Among the records that follow, set down only the lines from the one containing "The image size is (1283, 994)." to the one containing "Task: Click the checkmark next to Action", both included, exactly.
───── Available records ─────
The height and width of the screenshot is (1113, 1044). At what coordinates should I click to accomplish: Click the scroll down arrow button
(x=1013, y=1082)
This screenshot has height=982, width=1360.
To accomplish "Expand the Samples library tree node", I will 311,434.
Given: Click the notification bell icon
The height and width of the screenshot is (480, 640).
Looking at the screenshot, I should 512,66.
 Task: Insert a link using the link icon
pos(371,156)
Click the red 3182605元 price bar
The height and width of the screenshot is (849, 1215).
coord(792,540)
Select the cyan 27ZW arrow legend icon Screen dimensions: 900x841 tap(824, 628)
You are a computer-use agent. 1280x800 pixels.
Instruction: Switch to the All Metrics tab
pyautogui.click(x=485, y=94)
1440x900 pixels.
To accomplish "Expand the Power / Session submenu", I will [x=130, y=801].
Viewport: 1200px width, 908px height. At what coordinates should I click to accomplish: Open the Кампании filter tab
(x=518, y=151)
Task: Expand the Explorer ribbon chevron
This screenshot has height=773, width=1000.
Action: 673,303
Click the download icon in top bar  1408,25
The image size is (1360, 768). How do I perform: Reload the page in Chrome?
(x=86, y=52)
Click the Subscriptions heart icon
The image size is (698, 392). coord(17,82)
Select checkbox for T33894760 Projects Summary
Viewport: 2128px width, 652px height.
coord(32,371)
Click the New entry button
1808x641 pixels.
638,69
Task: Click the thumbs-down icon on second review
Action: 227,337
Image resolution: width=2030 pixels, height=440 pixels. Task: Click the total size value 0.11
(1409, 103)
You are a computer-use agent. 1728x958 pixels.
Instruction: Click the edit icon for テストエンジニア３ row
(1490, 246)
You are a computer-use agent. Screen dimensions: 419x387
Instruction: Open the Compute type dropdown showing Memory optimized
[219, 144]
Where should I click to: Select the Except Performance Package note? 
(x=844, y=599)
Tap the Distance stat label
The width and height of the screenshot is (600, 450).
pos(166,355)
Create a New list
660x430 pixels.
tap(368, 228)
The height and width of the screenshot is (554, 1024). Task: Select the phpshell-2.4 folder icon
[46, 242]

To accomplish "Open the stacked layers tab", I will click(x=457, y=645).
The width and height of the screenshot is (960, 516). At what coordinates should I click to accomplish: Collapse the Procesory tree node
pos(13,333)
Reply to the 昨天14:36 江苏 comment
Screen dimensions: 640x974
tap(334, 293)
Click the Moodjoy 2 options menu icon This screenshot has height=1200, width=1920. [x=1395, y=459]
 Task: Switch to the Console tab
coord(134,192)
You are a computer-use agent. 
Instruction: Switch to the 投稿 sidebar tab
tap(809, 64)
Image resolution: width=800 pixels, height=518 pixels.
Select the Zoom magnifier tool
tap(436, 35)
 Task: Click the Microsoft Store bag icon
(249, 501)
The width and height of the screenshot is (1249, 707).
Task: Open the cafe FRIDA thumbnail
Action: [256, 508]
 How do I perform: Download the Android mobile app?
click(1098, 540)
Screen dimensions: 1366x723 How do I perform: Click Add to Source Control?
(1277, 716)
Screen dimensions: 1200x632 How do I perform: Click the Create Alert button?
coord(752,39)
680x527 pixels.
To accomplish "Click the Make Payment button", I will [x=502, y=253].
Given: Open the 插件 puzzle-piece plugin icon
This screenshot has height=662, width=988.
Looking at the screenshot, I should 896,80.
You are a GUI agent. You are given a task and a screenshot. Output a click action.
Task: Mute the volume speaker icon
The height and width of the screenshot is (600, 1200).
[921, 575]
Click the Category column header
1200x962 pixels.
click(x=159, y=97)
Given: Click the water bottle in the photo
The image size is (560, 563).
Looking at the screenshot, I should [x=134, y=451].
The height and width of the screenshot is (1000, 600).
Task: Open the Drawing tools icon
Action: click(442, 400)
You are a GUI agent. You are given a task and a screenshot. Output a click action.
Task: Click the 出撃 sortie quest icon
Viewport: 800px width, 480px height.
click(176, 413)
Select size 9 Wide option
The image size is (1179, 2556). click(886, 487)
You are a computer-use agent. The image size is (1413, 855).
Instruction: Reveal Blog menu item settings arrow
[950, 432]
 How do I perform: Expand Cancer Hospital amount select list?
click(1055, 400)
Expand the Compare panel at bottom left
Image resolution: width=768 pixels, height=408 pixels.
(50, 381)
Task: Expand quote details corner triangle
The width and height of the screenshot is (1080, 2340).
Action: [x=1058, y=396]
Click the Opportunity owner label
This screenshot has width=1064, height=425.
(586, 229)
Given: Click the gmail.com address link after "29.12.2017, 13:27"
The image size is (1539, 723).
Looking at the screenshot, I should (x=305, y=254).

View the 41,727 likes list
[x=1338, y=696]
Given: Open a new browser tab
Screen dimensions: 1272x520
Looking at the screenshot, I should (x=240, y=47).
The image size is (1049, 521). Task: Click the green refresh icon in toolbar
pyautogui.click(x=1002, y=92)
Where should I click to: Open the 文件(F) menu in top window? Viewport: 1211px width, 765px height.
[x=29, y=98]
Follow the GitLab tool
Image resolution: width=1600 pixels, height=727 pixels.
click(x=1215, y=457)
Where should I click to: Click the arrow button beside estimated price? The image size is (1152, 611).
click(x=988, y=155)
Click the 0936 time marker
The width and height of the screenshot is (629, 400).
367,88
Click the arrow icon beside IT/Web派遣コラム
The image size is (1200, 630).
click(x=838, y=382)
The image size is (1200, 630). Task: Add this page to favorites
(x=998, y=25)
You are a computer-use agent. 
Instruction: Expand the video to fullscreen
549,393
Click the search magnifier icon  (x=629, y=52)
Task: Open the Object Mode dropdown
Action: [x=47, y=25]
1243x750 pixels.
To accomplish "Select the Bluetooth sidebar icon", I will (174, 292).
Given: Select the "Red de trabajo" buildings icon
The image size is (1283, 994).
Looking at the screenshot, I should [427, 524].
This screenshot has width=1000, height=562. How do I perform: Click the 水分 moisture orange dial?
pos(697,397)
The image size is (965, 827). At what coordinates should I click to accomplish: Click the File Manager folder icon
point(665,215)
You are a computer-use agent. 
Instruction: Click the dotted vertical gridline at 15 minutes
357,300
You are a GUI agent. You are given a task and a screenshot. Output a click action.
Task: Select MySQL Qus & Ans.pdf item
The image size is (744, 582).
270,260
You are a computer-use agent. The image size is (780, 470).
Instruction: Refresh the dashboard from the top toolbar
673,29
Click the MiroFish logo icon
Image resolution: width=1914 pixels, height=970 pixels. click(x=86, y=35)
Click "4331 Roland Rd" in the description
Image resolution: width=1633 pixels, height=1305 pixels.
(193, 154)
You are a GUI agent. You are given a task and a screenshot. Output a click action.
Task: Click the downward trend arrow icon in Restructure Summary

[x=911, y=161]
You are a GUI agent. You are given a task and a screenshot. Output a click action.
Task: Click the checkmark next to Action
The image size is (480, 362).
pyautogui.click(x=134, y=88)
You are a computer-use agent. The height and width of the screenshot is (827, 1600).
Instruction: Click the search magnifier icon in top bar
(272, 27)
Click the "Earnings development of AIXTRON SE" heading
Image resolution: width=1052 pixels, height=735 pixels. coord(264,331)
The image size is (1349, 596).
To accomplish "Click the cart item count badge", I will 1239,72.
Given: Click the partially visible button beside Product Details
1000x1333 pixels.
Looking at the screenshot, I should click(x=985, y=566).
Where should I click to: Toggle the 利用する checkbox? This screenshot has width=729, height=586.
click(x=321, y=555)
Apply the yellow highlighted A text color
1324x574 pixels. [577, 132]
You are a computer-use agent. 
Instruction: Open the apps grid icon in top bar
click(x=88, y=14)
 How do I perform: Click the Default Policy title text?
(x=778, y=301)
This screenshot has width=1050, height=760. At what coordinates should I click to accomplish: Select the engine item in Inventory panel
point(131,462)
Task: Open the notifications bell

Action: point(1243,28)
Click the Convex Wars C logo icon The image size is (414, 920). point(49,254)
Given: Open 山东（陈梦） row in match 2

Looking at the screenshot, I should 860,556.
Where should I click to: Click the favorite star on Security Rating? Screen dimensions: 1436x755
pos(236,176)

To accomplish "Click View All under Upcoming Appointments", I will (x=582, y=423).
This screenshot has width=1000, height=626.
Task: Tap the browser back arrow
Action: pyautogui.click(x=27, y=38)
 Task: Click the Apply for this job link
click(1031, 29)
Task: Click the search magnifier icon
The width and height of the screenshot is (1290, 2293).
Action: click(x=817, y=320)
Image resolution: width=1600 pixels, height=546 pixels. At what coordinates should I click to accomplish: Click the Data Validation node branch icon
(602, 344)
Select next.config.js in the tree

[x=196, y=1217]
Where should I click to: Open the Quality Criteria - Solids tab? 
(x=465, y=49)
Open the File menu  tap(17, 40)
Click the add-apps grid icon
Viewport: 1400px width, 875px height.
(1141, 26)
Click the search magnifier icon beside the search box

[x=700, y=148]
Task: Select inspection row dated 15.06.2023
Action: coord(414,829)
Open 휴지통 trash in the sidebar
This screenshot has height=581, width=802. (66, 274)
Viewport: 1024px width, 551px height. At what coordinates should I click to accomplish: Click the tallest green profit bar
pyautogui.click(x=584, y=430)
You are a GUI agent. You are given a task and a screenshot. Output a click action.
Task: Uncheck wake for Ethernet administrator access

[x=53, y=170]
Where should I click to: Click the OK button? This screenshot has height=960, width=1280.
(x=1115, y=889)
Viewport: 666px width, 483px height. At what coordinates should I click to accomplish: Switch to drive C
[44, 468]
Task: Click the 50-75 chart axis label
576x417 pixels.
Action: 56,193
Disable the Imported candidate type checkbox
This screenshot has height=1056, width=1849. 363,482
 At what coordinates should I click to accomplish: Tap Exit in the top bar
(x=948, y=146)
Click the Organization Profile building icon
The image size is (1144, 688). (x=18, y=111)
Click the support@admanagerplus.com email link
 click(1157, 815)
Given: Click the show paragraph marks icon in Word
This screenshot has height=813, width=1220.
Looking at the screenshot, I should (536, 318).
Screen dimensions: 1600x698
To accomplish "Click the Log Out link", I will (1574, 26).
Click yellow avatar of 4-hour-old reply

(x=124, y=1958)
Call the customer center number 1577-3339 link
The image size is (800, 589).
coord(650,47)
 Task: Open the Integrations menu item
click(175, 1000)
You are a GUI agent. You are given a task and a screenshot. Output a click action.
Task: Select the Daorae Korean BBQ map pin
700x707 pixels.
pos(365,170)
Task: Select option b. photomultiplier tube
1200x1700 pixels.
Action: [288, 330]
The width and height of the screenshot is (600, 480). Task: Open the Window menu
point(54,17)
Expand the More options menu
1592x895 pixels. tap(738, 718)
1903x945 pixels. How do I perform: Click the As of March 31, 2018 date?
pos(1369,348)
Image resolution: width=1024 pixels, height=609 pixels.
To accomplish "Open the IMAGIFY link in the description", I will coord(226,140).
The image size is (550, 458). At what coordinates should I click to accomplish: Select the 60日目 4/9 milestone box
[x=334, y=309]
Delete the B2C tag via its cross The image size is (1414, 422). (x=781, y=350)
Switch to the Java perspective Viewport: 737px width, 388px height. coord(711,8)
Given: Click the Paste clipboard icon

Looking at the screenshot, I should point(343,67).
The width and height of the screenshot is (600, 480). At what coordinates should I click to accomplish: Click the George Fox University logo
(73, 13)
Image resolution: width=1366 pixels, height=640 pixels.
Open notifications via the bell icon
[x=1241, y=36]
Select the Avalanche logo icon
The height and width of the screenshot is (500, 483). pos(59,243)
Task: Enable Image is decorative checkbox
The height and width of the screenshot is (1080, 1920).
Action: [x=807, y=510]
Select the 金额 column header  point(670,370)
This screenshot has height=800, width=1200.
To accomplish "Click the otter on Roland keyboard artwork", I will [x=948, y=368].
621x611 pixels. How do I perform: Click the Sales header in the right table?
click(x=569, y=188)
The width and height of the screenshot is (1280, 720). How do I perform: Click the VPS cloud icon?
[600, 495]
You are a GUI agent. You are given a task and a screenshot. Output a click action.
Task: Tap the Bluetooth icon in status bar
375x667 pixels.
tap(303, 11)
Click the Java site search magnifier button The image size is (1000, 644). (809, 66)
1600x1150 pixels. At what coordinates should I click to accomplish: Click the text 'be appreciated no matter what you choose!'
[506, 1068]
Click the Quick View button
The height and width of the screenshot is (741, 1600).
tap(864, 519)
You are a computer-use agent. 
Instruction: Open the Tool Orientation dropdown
─────
Exercise solution
The image size is (1283, 994).
Looking at the screenshot, I should [427, 524].
This screenshot has width=1000, height=562. How do I perform: Click the 水分 moisture orange dial?
pos(697,397)
The image size is (965, 827). At what coordinates should I click to accomplish: Click the File Manager folder icon
point(665,215)
You are a computer-use agent. 
Instruction: Click the dotted vertical gridline at 15 minutes
357,300
You are a GUI agent. You are given a task and a screenshot. Output a click action.
Task: Select MySQL Qus & Ans.pdf item
The image size is (744, 582).
270,260
You are a computer-use agent. The image size is (780, 470).
Instruction: Refresh the dashboard from the top toolbar
673,29
Click the MiroFish logo icon
Image resolution: width=1914 pixels, height=970 pixels. click(x=86, y=35)
Click "4331 Roland Rd" in the description
Image resolution: width=1633 pixels, height=1305 pixels.
(193, 154)
You are a GUI agent. You are given a task and a screenshot. Output a click action.
Task: Click the downward trend arrow icon in Restructure Summary

[x=911, y=161]
You are a GUI agent. You are given a task and a screenshot. Output a click action.
Task: Click the checkmark next to Action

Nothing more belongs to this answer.